这个项目的ΔS计算结果：-12.4 ± 8.7 kcal/mol。±8.7是什么概念？结合自由能ΔG_total才-14.7。也就是说熵变项的误差条是信号的两倍宽。

能不能不算熵变直接比较ΔH？在某些场景下可以——如果比对的是同一靶标的同一结合口袋，配体结构变化不大，熵变贡献趋于抵消。但在这个项目里，12个hits中有三个柔性链结构差异很大，熵变贡献不可忽略。

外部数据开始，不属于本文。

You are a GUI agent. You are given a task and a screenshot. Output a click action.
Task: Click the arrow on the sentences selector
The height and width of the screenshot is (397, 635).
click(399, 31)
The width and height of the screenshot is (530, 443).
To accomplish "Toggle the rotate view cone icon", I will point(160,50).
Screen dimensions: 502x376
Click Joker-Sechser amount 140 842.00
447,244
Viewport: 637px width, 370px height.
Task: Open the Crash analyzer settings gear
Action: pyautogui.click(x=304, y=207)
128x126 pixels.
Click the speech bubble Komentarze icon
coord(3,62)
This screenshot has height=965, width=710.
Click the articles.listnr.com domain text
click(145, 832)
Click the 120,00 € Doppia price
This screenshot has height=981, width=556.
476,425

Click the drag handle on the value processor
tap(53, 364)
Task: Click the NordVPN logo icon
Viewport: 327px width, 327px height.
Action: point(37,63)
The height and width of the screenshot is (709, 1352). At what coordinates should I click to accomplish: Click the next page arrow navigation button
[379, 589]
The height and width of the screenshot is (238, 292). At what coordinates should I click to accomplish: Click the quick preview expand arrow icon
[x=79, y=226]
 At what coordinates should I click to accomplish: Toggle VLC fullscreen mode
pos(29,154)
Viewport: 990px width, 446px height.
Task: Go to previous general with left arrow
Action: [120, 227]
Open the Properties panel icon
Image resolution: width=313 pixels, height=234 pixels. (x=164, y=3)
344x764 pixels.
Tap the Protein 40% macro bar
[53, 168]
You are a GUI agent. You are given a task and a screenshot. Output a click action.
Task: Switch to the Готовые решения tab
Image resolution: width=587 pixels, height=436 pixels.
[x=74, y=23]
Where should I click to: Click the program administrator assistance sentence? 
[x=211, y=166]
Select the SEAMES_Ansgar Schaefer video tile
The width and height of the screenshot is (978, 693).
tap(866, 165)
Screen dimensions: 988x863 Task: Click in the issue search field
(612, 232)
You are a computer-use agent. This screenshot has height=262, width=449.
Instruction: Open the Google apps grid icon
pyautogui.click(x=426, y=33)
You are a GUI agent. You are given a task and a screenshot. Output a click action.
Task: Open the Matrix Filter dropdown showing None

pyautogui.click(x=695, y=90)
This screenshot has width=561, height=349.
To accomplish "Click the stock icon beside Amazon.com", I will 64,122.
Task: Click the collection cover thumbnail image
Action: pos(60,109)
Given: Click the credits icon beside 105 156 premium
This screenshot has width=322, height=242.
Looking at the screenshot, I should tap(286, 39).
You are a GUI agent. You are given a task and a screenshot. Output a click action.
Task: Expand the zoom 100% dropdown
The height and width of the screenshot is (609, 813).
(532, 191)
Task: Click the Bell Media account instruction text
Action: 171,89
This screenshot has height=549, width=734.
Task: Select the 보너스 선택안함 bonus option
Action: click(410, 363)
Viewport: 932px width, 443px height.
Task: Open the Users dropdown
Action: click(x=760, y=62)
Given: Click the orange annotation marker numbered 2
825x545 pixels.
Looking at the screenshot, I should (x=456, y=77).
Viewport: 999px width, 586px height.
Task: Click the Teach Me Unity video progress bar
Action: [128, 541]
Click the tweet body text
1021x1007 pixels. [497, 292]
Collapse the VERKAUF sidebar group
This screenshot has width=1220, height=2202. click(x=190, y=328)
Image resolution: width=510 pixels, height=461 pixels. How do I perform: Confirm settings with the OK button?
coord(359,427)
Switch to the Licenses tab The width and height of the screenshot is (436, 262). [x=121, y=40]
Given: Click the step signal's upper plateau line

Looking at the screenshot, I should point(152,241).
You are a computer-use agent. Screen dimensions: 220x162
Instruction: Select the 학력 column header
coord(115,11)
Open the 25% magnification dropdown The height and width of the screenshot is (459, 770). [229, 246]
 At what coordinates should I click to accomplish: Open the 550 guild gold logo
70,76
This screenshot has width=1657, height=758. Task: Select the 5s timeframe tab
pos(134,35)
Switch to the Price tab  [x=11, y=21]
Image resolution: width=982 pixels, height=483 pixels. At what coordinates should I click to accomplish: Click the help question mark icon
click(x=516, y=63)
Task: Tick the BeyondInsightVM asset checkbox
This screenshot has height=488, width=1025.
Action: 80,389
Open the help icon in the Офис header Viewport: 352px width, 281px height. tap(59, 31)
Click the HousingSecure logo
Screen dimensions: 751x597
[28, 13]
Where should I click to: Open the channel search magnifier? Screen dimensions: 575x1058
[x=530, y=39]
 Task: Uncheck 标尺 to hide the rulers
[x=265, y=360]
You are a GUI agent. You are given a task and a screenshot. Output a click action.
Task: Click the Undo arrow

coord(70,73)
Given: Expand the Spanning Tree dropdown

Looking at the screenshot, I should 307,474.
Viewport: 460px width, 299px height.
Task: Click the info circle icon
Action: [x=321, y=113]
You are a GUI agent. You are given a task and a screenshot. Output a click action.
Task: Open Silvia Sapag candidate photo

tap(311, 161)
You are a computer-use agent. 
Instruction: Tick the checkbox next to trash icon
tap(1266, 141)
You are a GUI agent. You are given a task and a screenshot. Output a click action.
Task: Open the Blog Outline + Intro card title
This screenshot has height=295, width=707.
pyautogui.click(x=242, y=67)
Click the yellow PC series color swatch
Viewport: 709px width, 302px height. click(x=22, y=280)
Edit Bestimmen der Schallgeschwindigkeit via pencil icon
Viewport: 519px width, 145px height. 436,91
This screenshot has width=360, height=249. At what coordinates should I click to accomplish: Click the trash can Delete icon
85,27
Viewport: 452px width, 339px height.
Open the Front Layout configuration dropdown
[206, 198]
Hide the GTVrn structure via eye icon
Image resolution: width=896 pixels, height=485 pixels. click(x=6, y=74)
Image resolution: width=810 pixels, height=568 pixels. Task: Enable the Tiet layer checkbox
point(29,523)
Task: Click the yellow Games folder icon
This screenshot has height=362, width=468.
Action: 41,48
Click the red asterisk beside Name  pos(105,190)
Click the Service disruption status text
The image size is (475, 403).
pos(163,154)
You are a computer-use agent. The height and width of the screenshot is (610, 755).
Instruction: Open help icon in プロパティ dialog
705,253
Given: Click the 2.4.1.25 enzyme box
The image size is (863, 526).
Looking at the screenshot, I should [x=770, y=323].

项目最后的处理方式：保留熵变项，但用ΔG（含熵）和ΔH（不含熵）做双重排序。只有在两者一致给出的top 5 hits中才推进后续实验。这个策略牺牲了灵敏度，换来了鲁棒性。

回过头看

MM/PBSA不是拿到ΔG数值就完事了。它的价值在于能量分解——你可以把结合自由能拆成范德华、静电、极性溶剂化、非极性溶剂化、熵五部分，哪个项是结合的主要驱动力，一拆就知道。

在这个项目里，top 1化合物结合的主导贡献是非极性溶剂化（占比约55%），说明结合模式以疏水匹配为主——这个信息比ΔG绝对值更有价值，直接指导了下一步的骨架优化：在保持疏水匹配的前提下增强氢键网络，提高结合选择性。

引用来源：Miller et al., JCTC 2012（MM/PBSA协议标准）；Sun et al., J. Chem. Inf. Model. 2019（ε_in基准测试）；gmx_MMPBSA官方文档 v1.5+。